By Andrew Hay
(Reuters) – New Mexico’s governor signed an order on Monday she said was aimed at protecting abortion providers as the state prepared for an influx of patients and clinics from states set to ban the procedure.
The move follows similar actions by the governors of Massachusetts and Minnesota, where abortion also remains legal, after the Supreme Court overturned the 1973 Roe v. Wade ruling that had made the practice a constitutional right.
New Mexico, one of six states allowing late-term abortions, expects a rise in patients from neighboring states such as Texas and Oklahoma, which are implementing near-complete bans on the procedure following the court’s decision upholding a Mississippi law that bans abortion after 15 weeks of pregnancy.
“Late-term” abortions are relatively rare and generally take place later in pregnancy, such at near the end of the second trimester if the woman’s health is at risk or when lethal fetal abnormalities have been detected.

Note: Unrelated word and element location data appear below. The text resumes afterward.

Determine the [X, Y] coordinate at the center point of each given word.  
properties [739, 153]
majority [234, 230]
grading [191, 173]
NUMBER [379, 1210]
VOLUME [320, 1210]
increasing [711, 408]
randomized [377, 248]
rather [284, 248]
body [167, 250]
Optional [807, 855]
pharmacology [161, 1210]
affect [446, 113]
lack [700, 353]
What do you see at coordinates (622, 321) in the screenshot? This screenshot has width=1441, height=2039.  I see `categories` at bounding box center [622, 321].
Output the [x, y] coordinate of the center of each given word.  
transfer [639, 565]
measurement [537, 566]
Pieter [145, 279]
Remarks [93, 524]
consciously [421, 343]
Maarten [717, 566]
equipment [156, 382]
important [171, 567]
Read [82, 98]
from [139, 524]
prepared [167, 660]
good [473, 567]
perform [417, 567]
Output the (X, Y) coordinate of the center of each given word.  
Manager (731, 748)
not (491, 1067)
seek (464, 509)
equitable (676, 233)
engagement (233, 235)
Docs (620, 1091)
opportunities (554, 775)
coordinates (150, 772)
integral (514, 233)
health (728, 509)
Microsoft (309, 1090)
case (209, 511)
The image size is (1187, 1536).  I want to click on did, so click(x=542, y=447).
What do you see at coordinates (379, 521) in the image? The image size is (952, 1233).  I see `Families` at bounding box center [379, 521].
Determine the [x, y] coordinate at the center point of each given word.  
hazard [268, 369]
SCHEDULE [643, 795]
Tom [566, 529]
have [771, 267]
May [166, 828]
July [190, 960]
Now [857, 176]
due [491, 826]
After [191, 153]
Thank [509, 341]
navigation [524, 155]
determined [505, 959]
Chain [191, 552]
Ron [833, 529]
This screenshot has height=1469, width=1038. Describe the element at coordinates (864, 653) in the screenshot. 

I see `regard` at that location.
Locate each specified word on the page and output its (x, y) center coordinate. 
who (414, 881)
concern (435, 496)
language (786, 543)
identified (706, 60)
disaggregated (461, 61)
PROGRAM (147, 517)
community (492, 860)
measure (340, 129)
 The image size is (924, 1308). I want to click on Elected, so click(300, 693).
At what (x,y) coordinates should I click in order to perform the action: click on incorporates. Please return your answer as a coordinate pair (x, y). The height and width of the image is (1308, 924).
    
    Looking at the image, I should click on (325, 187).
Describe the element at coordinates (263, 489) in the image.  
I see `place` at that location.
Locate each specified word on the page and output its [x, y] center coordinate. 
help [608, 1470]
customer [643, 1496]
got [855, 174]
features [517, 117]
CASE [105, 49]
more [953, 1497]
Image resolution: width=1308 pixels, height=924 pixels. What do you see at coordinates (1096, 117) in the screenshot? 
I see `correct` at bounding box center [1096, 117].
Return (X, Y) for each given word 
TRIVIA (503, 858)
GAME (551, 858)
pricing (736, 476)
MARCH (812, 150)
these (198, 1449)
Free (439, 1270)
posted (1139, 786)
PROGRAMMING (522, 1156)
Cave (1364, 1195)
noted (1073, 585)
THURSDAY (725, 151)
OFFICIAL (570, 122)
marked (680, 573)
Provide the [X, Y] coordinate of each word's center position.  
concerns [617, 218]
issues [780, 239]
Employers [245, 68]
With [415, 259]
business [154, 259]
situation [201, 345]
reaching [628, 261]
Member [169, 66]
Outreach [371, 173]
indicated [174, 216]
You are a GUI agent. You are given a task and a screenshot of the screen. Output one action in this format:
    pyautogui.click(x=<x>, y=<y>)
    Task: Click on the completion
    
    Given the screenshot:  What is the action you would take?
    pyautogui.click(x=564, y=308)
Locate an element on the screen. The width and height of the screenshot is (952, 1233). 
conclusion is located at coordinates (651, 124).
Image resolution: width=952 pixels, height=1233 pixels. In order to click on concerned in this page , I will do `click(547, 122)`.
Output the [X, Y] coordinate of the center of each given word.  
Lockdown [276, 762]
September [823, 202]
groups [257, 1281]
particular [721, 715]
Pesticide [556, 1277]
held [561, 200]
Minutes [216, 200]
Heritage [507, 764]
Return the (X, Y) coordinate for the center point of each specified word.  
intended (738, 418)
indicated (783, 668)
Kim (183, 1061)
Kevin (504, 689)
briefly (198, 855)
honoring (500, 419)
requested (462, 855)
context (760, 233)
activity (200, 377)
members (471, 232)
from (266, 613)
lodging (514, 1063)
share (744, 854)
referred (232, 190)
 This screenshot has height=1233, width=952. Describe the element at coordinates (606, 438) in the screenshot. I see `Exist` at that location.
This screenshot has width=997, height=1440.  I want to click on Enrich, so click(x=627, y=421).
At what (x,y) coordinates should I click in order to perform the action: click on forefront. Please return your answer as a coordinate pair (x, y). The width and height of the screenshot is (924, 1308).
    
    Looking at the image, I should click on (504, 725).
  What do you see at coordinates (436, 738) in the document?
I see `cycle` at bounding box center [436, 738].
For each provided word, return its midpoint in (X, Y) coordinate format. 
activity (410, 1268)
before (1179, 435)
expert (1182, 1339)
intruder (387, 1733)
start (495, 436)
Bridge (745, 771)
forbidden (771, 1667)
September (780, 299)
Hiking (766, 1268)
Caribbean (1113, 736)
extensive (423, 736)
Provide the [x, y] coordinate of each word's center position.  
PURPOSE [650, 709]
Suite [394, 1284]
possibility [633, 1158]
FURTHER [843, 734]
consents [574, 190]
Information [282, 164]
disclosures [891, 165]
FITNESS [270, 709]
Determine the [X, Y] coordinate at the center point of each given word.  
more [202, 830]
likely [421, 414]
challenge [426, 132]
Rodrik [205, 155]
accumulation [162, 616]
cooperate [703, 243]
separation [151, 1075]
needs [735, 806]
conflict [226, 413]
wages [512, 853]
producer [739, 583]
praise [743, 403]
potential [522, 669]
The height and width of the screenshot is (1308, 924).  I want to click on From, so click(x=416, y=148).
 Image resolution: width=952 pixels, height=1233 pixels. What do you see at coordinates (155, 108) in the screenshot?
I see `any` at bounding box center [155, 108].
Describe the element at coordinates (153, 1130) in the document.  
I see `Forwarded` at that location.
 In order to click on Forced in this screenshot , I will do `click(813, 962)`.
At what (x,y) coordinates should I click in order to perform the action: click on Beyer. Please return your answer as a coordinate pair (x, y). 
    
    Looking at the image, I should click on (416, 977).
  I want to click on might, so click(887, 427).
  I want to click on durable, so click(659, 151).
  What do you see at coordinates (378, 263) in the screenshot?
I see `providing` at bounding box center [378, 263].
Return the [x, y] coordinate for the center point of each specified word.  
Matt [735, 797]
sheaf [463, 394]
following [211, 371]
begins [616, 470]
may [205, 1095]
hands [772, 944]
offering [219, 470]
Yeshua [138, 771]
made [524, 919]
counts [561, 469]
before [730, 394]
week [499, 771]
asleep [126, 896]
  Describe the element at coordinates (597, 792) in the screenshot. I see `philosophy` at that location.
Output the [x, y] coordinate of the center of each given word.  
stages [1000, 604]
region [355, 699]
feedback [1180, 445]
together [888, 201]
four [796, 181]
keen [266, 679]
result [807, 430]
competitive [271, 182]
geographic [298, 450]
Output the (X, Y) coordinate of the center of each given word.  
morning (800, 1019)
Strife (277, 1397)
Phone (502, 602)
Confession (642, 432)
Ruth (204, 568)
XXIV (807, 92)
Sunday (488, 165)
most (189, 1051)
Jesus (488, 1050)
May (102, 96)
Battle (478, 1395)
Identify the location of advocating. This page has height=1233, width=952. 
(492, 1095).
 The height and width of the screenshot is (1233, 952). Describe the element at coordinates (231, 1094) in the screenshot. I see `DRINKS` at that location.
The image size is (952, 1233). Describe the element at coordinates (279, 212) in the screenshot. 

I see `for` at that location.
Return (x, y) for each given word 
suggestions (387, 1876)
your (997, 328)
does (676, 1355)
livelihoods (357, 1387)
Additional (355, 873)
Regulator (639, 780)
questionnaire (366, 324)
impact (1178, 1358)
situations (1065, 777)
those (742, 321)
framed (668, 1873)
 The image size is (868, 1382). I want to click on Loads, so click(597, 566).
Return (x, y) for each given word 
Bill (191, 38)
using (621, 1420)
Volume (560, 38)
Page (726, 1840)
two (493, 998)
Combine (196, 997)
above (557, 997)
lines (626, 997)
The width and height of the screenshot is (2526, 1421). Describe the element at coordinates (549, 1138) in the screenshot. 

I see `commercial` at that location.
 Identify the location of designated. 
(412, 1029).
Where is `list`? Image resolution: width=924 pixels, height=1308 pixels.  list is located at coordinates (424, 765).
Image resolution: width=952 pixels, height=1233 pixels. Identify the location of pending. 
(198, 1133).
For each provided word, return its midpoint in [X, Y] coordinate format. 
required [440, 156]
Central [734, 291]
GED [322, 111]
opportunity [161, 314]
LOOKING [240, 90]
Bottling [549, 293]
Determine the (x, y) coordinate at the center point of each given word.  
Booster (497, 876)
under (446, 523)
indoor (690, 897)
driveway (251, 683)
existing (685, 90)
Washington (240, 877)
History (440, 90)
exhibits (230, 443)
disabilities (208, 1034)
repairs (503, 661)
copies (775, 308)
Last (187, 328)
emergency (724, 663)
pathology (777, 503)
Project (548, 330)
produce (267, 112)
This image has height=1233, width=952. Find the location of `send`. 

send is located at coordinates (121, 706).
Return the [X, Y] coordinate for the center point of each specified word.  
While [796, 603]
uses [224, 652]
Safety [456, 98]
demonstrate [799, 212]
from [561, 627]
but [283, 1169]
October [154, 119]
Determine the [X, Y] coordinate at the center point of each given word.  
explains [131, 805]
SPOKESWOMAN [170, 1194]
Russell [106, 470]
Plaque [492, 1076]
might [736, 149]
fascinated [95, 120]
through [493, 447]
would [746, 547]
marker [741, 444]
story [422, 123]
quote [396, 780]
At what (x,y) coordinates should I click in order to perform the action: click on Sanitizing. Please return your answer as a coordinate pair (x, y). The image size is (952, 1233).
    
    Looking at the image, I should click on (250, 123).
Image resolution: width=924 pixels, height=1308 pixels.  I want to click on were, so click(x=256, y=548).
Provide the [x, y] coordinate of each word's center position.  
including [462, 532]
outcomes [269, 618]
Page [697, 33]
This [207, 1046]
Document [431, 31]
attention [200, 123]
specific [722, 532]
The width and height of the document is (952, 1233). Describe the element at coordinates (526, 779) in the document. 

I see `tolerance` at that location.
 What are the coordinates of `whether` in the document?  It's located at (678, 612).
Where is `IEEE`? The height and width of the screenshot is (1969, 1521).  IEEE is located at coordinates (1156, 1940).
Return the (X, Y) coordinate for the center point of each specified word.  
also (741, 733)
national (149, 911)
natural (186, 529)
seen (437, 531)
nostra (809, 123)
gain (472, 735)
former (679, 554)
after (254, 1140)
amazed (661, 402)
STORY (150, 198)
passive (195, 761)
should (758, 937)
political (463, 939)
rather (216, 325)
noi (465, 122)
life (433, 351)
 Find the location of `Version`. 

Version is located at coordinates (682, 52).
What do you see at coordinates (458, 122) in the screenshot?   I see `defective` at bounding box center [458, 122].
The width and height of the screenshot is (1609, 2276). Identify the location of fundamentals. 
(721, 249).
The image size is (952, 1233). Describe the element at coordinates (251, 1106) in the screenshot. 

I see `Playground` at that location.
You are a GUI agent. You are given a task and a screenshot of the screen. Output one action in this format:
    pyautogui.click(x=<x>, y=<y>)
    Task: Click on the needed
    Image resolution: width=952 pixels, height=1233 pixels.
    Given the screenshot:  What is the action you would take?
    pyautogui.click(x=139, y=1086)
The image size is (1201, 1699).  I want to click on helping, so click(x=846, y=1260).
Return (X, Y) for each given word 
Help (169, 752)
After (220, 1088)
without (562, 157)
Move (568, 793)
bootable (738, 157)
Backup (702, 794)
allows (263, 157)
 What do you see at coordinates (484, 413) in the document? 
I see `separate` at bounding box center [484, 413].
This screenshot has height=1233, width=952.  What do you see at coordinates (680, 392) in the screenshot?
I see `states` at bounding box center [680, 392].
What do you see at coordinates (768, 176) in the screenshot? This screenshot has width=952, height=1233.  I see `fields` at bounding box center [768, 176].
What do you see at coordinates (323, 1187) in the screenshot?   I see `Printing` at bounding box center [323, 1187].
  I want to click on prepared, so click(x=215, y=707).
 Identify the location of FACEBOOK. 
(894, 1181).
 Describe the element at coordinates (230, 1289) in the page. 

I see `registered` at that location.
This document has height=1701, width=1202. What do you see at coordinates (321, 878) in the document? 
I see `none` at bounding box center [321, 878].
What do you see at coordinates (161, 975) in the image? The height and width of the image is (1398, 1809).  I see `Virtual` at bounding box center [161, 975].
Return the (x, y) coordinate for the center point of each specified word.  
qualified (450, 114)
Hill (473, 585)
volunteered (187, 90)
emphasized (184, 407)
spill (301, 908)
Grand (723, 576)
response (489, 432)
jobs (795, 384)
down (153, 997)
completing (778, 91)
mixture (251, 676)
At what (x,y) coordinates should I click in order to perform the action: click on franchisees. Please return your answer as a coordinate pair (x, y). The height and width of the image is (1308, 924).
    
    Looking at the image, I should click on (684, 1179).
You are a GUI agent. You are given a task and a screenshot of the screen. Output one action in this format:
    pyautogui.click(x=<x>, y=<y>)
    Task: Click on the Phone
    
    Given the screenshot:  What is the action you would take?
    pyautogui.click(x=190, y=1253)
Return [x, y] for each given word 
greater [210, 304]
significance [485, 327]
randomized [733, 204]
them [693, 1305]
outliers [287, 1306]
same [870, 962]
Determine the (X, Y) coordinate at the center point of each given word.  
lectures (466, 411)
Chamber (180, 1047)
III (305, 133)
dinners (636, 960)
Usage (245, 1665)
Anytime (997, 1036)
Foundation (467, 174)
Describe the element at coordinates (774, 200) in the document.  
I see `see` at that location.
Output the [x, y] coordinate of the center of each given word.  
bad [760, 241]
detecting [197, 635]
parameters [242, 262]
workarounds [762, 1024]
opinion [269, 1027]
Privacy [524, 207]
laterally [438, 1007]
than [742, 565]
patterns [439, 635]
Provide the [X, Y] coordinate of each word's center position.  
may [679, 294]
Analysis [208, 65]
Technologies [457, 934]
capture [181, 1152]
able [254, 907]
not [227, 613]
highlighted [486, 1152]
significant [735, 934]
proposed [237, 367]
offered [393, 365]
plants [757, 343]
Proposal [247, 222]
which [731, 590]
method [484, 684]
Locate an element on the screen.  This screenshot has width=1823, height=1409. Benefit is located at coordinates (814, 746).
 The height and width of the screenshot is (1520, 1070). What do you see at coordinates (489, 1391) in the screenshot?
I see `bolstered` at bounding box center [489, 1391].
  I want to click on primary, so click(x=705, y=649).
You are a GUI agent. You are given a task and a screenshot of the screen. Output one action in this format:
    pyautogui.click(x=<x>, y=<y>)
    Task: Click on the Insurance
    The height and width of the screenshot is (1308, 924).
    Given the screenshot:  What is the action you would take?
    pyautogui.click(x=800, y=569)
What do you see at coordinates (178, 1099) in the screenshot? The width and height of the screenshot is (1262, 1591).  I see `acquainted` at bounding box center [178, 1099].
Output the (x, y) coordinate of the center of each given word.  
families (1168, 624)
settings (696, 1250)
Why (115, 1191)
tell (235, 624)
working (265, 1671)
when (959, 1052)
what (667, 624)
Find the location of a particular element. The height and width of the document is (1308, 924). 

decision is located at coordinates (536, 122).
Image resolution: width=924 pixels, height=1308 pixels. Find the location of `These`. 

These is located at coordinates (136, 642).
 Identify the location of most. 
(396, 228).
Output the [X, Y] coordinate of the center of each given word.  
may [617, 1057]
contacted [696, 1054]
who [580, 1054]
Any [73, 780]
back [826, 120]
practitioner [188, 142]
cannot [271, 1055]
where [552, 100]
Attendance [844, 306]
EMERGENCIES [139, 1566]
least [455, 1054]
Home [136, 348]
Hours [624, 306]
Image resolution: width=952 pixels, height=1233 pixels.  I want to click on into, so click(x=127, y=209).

Michelle Lujan Grisham said her executive order protects providers from attempts by states to remove licenses or seek extraditions for giving abortions to out-of-state and New Mexico residents.
“We will not cooperate with any criminalization attempt,” Lujan Grisham, a Democrat, told reporters.
Providers from across the country are expected to move to New Mexico as conservative states outlaw their clinics and women flock to cities like Albuquerque, where they can still operate.
Mississippi’s last abortion clinic, Jackson Women’s Health Organization, on Friday said it was moving to Las Cruces in southern New Mexico. The clinic, known as the Pink House, was at the center of the Supreme Court case.
Mississippi is among 13 states with “trigger laws” designed to ban or severely restrict abortions once the Supreme Court overturned Roe v. Wade.
Lujan Grisham in 2021 signed a bill to overturn New Mexico’s 1969 trigger law banning most abortion procedures.